Turning to the second step, the court held that applying Rules 8, 9, 11, and 26 in light of Section 150.002 did not affect any substantive rights (and, therefore, did not violate the Enabling Act) because Section 150.002’s “most obvious purposes are procedural.” Specifically, Section 150.002 was a procedural rule designed to inform the defendant of the specific conduct the plaintiff is challenging and to assure the court that the claims have merit.

The court found federal law provided other procedural means to accomplish these objectives, namely those offered by Rules 8 and 26(a). Thus, it held that Section 150.002 did not apply to federal diversity cases and denied the defendant’s motion to dismiss.

In State Automobile Mutual Insurance Co. v. Dunhill Partners, Inc., the Northern District of Texas reached the opposite conclusion when faced with identical arguments. The court found Section 150.002 did not conflict with Rules 8 or 9 because the statute was not about pleadings, facts, or notice but rather about “rooting out professional negligence claims that lack expert testimony.” As to Rule 11, the court found no inconsistency because the Federal rules implicitly mandated dismissal for a procedural deficiency, such as under a Rule 12(b) motion, and because Rule 11 focuses on attorneys, not the claims.
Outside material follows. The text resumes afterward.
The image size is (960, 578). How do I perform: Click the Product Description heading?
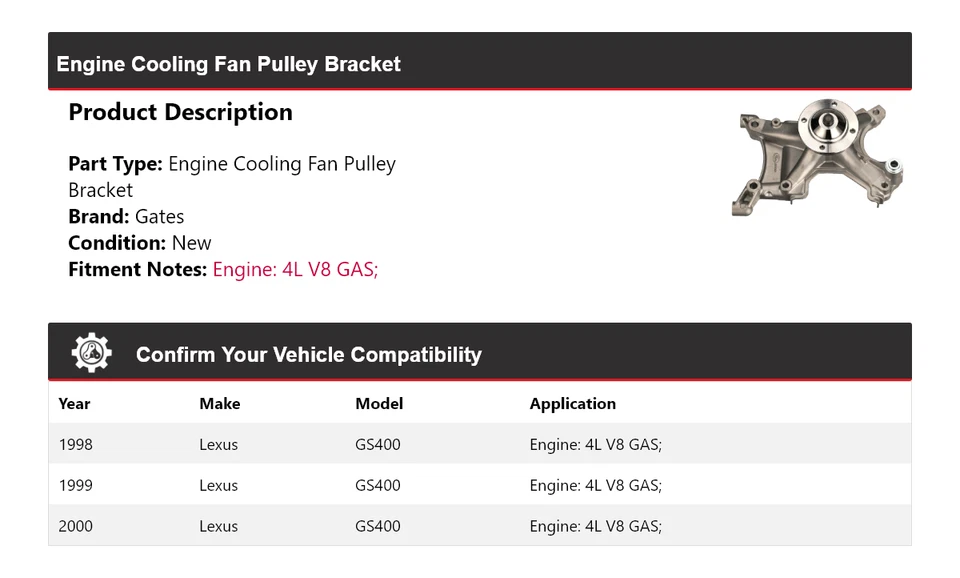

The court also found no conflict with Rule 26 because Section 150.002’s concurrent filing requirement did not alter the federal schedule for disclosures or discovery. Additionally, the court found the certificate of merit requirement to be substantive because its dismissal requirement had a direct effect on the ultimate result of the litigation. The Court, therefore, held Section 150.002 should apply to federal diversity cases, dismissed all claims without prejudice, and ordered the plaintiff to file an amended petition within 30 days to avoid dismissal with prejudice.